■ Selected text:
◇ ◇ ◇ ◇ ◇ ◇ ◇

CLIMBING THE MOUNTAIN TO TRUTH
“Truth is a pathless land.”
- Jiddu Krishnamurti
On August 2, 1929, before a crowd of 3,000, Jiddu Krishnamurti said, “ . . . truth is a pathless land . . .” He then elaborated and explained that statement. In essence, he said that none of us will find the one truth by following someone else’s path. Each of us must look inside ourselves and find his or her own truth, and follow that path. Our souls know the way. Only our souls know what particular lessons they need to learn in this life, what they must experience, and how best to do so. The crowd consisted of members of The Order of the Star of the East, which was founded in 1911. Krishnamurti was made the head of the order. The members were devoted to Krishnamurti and looked upon him as their teacher. They wanted a road map to truth and enlightenment; a path. They wanted to follow his path. His message was totally lost on them. So on that day, realizing that his message was not being received, he dissolved the order.
For some reason, many of us are either so insecure, or so thoroughly and deeply indoctrinated from birth that we are not comfortable with the idea of seeking our own path in matters of the spirit. After we incarnate, the biggest influence is probably what Robert A. Cialdini calls the influence of “similar others” – people close to us who are similar, and to whom we look for guidance when we are uncertain. Perhaps that’s why the spiritual landscape is dominated by a few huge, organized religions, each of which is associated with a particular region of origin, and to which many people cling like a raft on a stormy sea. From the day we are born, most of us are fed a steady diet of “this is right, and that’s wrong,” “don’t do that, do this, and this is how” and “this is the real and only truth.” Our lives and beliefs are very structured and we are psychologically strong armed into a faith by the element of fear. Sometimes it’s fear of eternal damnation for those who do not fall in line. I am not saying religions are inherently bad things. It is what some people are doing with their religions - and in God’s name - that I think is harmful. Many times the things they do fly in the face of the teachings of those same religions. The beliefs of one group are projected as being the absolute truth, all too often to the point of violence. Apparently, some feel that treating someone with respect, tolerance and dignity only applies to followers of their particular faith; their chosen path. I don’t mean to be flippant, but religion should be taken in moderation; with a grain of salt.

◇ ◇ ◇ ◇ ◇ ◇ ◇

■ Information supplied:
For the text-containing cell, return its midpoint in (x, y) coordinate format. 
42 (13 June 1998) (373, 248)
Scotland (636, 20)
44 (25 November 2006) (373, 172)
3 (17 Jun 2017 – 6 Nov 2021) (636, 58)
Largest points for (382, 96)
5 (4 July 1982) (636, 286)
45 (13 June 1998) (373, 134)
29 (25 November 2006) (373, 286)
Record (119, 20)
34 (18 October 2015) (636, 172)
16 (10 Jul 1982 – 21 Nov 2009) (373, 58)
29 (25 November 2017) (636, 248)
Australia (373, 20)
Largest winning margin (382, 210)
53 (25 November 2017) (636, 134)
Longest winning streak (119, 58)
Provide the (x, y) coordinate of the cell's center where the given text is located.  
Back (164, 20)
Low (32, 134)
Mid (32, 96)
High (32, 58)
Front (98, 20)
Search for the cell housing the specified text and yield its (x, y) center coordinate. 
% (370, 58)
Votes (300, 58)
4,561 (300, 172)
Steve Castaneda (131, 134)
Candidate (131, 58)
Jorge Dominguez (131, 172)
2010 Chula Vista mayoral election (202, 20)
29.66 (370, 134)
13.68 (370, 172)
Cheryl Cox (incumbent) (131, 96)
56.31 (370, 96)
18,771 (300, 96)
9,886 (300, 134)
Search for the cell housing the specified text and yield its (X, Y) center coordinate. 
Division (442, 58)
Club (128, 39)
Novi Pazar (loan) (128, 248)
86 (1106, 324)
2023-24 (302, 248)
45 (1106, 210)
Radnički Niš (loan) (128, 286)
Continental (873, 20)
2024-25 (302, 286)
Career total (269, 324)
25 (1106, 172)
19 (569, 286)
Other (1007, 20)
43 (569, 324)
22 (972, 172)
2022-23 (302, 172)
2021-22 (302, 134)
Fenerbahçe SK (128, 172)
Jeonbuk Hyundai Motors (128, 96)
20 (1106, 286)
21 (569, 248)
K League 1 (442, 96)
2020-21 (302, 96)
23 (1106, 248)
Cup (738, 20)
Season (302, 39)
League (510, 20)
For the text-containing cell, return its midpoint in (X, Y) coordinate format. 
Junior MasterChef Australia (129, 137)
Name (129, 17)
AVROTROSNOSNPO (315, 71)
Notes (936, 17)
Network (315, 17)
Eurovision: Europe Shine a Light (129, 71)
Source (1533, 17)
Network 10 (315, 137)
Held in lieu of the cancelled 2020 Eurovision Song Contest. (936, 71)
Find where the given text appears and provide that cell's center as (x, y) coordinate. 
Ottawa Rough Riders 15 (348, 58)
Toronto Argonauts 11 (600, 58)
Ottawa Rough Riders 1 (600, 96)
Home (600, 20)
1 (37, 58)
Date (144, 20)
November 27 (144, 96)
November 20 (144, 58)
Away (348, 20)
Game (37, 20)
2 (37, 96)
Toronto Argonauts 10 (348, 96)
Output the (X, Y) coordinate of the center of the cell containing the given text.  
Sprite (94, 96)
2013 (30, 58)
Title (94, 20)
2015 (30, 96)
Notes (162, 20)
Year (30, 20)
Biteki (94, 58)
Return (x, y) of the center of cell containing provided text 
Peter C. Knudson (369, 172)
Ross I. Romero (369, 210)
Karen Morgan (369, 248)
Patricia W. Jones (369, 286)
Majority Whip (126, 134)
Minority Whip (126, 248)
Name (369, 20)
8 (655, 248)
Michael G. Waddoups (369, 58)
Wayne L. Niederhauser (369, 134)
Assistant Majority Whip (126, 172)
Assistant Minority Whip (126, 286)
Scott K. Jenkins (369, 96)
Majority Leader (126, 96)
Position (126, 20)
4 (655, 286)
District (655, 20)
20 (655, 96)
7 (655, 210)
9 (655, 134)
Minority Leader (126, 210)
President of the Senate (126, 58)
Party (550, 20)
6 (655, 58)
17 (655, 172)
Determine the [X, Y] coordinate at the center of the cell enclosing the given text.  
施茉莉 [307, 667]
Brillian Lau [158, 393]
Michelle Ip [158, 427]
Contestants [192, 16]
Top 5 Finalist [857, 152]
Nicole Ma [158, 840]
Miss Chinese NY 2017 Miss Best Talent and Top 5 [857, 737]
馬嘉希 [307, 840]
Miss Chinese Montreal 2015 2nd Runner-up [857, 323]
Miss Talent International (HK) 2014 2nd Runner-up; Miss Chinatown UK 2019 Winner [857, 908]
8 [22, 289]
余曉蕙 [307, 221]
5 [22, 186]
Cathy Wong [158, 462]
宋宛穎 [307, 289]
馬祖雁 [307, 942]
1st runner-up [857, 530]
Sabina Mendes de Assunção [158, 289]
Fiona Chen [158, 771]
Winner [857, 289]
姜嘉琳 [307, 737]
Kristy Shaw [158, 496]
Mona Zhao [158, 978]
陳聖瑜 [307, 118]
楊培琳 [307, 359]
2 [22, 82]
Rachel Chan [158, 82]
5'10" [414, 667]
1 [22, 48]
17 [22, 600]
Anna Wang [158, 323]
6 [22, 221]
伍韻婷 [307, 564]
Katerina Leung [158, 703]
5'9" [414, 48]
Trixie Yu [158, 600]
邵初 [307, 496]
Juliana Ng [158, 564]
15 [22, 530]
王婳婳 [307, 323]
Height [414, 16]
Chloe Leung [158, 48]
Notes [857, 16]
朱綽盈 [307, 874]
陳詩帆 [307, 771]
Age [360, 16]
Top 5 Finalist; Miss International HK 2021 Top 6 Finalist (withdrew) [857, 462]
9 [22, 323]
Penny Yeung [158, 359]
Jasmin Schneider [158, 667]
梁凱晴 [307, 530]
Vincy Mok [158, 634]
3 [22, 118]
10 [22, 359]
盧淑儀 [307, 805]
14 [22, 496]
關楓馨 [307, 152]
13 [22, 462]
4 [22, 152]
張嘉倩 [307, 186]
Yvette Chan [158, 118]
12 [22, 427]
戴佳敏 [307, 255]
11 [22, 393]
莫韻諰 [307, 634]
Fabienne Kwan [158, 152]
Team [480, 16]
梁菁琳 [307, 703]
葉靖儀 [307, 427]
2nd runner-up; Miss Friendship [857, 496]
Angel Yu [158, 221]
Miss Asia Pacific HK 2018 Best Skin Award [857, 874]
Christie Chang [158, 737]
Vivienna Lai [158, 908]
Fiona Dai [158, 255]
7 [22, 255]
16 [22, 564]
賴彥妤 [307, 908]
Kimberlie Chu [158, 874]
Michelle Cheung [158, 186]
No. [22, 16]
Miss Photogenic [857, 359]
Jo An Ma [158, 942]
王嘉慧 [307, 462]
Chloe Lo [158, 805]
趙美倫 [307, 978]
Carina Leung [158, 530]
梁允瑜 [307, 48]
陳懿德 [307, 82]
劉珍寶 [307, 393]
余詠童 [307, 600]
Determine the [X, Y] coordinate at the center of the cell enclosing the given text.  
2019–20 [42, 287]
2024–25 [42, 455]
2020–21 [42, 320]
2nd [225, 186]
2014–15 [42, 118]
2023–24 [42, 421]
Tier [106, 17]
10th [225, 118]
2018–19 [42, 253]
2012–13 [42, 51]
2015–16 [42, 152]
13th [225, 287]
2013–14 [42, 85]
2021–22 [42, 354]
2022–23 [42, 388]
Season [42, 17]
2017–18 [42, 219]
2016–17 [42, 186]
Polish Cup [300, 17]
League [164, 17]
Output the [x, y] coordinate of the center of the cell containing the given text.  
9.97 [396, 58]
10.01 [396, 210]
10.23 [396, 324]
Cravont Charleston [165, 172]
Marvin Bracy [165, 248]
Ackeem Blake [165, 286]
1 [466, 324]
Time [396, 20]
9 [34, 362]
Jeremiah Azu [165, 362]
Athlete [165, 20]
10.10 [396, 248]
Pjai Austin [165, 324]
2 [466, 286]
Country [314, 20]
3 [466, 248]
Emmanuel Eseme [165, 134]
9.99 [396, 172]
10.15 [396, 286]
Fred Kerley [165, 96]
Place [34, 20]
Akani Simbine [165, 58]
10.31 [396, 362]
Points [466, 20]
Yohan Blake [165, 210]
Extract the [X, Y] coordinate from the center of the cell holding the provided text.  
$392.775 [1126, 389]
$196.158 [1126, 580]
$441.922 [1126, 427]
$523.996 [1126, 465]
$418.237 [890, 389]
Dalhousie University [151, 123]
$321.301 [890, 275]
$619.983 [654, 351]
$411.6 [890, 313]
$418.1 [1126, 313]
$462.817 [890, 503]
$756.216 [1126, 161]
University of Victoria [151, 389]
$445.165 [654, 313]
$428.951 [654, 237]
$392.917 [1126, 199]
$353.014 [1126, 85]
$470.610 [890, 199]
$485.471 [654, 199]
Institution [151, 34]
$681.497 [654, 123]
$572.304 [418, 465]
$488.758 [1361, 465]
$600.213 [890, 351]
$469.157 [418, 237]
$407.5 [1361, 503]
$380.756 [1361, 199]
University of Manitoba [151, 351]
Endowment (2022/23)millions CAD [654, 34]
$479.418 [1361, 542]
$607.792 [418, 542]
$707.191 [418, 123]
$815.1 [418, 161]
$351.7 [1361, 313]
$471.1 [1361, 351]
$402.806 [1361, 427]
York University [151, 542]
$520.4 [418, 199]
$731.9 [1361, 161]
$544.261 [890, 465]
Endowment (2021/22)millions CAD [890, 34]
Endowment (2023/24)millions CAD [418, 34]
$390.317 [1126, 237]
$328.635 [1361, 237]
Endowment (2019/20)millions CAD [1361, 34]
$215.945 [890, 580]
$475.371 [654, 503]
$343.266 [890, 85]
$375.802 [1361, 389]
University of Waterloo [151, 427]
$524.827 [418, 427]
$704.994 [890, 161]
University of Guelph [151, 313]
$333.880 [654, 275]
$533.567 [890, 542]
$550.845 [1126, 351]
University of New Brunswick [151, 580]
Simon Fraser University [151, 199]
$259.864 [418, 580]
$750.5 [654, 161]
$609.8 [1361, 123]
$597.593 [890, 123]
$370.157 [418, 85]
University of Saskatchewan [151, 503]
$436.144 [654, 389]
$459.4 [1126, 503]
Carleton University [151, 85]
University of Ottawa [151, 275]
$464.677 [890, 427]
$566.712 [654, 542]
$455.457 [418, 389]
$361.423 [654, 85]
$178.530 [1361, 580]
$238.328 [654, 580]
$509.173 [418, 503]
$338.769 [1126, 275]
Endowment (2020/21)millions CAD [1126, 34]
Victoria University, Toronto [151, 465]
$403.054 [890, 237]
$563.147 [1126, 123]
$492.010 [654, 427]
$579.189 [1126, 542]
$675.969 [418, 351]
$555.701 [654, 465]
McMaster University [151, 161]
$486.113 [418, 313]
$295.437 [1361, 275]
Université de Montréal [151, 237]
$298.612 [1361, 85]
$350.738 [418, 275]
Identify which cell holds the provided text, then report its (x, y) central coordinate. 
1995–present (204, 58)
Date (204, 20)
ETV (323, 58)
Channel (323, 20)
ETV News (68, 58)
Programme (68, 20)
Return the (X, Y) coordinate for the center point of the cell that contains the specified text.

◇ ◇ ◇ ◇ ◇ ◇ ◇

■ Things to do:
a) According to the essay on truth as a pathless land, in what year was The Order of the Star of the East founded?
b) Carry the essay on truth as a pathless land forward, picking up right after its final sentence.
The entries are drawn from a separate source.

■ Solved problems:
a) It was founded in 1911.

b)
Yes, there is but one truth. But I’ll wager that no one walking the Earth right now knows precisely what that is. And if someone’s idea of the truth is in fact the one truth, I’ll wager it is a person so enlightened and humble that they are not convinced that they know it complete, and do not put it forth as such.
Truth is a pathless land. I liken the journey to a climb up a mountain. The truth is at the peak. At our very first incarnation, each of us starts at the base of the mountain, but we are scattered all around that base, north, south, east, west, and all points in between. Think of the locations as representing the different locations on the globe; the different countries; different family situations; different customs, mores, religions, and economic situations. We start climbing this mountain, trying to reach the top; the one truth. When we start out, we usually do so along the path that has been dictated to us by our starting conditions and influences. Maybe from our path we can see other paths, or maybe we hear about them, but we cannot see all of them, nor do we hear of all of them. Maybe we are advised that those on a different path are wrong to choose that path, or that they are evil and doomed to eternal damnation, etc. So onward we climb. Maybe along our path we can see a path that looks a little better; one that, despite our initial instructions or cautions, we are compelled to take. The point is, each of us takes the path we feel is best for us. Along the way, our paths cross the paths of others, and perhaps we walk with them – maybe just for a time, or maybe for the rest of our lives. The path may be theirs, ours, or a combination of the two. Some paths may be more difficult than others. Some may take longer. Each of us will have different experiences along the way. Each of our souls will eventually find the truth, no matter which paths we choose, as long as we continue to seek the top of the mountain - to walk with the intention of finding it.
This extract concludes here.